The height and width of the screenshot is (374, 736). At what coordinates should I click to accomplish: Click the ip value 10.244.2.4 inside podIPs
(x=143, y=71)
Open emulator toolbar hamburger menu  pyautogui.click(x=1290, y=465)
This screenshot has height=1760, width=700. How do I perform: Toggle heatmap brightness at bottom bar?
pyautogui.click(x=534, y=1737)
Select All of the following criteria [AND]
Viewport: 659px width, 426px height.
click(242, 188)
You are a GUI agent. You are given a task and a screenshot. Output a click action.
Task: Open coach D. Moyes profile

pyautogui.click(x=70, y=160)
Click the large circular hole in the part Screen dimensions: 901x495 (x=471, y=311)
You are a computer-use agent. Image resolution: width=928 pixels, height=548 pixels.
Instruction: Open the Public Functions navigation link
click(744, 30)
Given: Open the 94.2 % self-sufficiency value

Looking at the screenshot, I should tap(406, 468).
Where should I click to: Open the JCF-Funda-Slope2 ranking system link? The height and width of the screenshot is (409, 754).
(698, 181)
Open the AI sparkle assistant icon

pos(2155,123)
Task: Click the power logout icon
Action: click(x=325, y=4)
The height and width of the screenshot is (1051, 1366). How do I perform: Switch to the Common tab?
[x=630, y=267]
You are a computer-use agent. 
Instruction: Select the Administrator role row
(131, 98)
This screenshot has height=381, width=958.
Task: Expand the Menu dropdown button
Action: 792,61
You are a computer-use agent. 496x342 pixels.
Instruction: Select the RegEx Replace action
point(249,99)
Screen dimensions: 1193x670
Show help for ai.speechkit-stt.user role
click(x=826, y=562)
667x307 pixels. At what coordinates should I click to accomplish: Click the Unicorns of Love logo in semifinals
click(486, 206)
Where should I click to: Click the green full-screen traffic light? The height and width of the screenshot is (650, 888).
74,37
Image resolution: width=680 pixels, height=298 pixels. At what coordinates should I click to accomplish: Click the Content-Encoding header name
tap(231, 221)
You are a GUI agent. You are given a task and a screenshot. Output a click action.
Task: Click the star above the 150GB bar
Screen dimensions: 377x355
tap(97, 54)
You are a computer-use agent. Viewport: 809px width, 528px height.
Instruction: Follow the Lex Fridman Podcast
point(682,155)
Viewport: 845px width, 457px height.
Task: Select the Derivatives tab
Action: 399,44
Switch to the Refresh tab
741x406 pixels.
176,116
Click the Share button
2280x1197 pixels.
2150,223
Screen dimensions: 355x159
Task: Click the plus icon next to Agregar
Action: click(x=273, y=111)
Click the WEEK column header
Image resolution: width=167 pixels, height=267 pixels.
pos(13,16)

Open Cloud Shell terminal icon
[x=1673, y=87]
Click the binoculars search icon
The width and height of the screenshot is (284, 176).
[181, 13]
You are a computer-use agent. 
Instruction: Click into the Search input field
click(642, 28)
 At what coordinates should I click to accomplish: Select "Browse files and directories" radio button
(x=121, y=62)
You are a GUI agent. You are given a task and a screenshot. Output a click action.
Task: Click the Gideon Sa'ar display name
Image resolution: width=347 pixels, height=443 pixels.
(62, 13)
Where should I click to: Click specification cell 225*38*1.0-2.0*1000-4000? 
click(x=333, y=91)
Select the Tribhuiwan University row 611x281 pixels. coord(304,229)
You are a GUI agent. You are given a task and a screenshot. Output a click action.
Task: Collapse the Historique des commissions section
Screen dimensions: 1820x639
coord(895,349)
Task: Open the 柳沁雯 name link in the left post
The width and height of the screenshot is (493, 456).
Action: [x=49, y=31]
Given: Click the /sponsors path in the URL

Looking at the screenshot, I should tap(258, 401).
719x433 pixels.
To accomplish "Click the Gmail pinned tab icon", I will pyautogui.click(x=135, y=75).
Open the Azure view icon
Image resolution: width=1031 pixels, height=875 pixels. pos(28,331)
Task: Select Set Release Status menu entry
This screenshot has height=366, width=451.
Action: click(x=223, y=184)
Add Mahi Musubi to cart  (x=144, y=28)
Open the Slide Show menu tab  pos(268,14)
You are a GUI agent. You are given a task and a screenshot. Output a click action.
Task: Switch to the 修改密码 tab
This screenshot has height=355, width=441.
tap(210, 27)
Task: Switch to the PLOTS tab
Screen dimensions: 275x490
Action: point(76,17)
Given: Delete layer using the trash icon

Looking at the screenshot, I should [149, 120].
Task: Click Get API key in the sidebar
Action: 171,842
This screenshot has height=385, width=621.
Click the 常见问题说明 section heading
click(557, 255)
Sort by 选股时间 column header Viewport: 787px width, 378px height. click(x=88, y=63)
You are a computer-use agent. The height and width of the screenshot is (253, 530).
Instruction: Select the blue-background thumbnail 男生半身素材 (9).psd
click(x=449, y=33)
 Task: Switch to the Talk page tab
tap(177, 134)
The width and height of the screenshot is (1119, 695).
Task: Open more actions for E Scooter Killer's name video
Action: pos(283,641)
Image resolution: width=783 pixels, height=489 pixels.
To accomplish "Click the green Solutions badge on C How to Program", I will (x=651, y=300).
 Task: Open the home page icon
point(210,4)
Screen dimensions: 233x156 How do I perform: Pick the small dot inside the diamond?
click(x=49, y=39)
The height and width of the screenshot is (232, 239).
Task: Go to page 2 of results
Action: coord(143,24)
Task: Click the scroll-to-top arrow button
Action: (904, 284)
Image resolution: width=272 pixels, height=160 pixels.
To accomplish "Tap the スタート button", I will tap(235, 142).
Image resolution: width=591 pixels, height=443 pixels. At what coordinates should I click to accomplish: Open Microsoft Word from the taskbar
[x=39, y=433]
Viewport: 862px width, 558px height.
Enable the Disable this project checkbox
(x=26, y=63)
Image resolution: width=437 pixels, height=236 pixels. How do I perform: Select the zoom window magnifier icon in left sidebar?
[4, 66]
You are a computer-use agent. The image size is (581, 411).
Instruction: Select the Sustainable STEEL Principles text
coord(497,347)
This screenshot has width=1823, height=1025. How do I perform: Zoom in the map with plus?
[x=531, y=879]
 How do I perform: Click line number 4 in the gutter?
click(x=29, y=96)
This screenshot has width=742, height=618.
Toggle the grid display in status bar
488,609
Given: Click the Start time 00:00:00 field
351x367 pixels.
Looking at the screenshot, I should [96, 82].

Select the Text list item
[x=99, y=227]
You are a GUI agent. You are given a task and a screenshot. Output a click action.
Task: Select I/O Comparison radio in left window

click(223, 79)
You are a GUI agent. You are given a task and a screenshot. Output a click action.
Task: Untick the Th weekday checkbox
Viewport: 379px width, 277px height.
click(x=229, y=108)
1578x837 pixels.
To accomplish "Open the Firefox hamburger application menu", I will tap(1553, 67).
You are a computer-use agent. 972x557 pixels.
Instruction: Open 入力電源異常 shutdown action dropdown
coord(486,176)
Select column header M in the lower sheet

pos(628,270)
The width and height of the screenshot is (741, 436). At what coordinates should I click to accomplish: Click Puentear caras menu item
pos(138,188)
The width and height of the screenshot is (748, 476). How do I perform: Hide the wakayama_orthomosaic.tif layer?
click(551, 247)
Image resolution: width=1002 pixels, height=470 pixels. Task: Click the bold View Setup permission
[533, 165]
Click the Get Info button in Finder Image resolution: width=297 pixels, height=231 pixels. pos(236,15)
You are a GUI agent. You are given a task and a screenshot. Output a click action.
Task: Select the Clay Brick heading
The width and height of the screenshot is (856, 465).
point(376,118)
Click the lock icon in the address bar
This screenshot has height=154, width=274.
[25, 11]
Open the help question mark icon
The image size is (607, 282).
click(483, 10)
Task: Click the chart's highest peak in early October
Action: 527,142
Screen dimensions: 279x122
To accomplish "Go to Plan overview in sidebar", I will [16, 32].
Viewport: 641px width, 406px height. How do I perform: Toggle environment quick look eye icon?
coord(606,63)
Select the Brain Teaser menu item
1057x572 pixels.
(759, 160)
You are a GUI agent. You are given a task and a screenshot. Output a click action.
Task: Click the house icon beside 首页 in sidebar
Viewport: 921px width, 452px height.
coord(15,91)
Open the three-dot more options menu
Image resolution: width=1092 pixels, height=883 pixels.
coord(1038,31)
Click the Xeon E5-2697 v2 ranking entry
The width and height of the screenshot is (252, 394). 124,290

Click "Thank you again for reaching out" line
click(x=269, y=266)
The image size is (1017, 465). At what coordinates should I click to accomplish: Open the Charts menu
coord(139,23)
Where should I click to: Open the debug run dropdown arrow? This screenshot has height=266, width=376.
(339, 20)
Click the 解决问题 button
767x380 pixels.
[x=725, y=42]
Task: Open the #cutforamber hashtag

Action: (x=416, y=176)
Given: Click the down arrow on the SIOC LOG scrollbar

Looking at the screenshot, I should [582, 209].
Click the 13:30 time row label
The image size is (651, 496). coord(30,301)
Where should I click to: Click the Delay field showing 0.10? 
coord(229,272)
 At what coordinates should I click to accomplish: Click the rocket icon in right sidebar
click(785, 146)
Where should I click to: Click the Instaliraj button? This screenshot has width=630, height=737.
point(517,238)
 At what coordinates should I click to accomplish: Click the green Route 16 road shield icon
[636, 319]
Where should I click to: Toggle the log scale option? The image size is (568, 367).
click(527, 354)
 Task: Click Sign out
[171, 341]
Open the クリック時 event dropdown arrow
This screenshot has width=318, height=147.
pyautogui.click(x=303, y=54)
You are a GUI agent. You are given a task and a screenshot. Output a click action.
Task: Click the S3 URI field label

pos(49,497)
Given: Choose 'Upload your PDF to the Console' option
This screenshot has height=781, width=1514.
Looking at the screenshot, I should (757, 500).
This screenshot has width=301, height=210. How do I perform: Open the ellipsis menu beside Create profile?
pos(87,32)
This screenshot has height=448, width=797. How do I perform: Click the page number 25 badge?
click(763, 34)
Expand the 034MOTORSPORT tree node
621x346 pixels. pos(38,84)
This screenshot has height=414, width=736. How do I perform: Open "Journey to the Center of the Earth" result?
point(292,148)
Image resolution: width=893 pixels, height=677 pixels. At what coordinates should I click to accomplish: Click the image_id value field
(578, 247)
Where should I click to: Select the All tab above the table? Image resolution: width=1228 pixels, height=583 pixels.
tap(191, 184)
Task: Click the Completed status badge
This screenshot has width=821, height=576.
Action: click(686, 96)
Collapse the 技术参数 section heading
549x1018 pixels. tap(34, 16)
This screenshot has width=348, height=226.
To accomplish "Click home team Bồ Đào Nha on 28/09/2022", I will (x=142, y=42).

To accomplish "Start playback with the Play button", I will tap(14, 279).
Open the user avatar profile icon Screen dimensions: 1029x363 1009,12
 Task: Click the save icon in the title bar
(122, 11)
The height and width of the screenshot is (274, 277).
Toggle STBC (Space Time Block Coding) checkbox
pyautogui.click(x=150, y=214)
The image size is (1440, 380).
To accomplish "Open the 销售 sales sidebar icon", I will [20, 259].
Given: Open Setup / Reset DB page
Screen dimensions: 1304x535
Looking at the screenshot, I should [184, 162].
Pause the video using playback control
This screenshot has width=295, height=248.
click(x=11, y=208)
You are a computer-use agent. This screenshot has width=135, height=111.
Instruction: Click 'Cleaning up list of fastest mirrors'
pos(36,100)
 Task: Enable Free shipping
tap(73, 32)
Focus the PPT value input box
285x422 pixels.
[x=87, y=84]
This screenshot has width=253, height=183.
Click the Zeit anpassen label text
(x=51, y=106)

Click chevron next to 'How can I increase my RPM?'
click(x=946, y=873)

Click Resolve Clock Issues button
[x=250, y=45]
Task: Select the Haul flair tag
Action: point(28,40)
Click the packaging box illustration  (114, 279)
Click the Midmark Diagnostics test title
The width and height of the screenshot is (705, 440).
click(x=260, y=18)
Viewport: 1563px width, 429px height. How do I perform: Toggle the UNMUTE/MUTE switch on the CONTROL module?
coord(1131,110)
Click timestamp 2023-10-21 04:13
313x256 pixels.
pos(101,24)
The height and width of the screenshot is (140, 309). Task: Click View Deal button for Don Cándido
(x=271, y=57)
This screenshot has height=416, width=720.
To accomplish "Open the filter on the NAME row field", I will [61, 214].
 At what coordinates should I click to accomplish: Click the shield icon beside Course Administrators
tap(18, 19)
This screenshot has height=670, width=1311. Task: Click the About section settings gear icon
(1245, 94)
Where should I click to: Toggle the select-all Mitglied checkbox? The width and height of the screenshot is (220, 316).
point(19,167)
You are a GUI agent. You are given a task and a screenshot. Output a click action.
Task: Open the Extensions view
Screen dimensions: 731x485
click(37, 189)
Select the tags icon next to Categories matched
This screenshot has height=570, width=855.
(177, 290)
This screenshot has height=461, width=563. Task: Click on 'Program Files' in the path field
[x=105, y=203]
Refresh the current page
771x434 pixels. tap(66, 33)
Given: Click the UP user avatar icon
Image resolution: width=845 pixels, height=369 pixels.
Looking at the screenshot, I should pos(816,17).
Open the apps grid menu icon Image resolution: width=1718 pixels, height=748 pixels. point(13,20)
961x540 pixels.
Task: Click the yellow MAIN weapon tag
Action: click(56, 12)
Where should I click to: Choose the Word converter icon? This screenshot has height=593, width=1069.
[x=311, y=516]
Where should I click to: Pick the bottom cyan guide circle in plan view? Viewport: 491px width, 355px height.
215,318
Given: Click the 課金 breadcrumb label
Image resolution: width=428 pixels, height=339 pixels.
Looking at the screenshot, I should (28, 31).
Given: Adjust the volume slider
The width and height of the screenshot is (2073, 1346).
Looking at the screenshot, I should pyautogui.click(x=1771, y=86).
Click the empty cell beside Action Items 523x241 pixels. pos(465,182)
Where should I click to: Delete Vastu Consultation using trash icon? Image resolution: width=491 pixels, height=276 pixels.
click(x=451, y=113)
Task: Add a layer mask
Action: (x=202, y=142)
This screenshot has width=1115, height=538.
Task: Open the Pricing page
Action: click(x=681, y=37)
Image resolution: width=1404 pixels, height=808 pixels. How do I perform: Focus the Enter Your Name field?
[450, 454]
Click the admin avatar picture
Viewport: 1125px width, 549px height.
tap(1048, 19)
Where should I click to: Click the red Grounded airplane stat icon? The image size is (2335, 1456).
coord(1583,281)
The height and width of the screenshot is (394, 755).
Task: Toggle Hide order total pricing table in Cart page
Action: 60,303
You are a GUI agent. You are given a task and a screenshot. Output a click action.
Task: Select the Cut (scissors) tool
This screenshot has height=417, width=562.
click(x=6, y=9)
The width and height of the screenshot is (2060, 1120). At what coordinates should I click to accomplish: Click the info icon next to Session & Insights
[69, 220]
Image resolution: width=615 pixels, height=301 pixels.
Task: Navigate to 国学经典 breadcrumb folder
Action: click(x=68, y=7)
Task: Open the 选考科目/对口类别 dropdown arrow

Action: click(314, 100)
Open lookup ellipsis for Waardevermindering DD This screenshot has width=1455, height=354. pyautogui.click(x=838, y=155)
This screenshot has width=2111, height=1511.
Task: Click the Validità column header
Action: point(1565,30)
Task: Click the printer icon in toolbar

* SHORT EXERCISE
Copy the listing lines word for word, starting with the line containing "Select the Brain Teaser menu item" and ending with the line containing "coord(229,272)", both included.

* SOLUTION FOR THIS TASK
Select the Brain Teaser menu item
1057x572 pixels.
(759, 160)
You are a GUI agent. You are given a task and a screenshot. Output a click action.
Task: Click the house icon beside 首页 in sidebar
Viewport: 921px width, 452px height.
coord(15,91)
Open the three-dot more options menu
Image resolution: width=1092 pixels, height=883 pixels.
coord(1038,31)
Click the Xeon E5-2697 v2 ranking entry
The width and height of the screenshot is (252, 394). 124,290

Click "Thank you again for reaching out" line
click(x=269, y=266)
The image size is (1017, 465). At what coordinates should I click to accomplish: Open the Charts menu
coord(139,23)
Where should I click to: Open the debug run dropdown arrow? This screenshot has height=266, width=376.
(339, 20)
Click the 解决问题 button
767x380 pixels.
[x=725, y=42]
Task: Open the #cutforamber hashtag

Action: (x=416, y=176)
Given: Click the down arrow on the SIOC LOG scrollbar

Looking at the screenshot, I should [582, 209].
Click the 13:30 time row label
The image size is (651, 496). coord(30,301)
Where should I click to: Click the Delay field showing 0.10? 
coord(229,272)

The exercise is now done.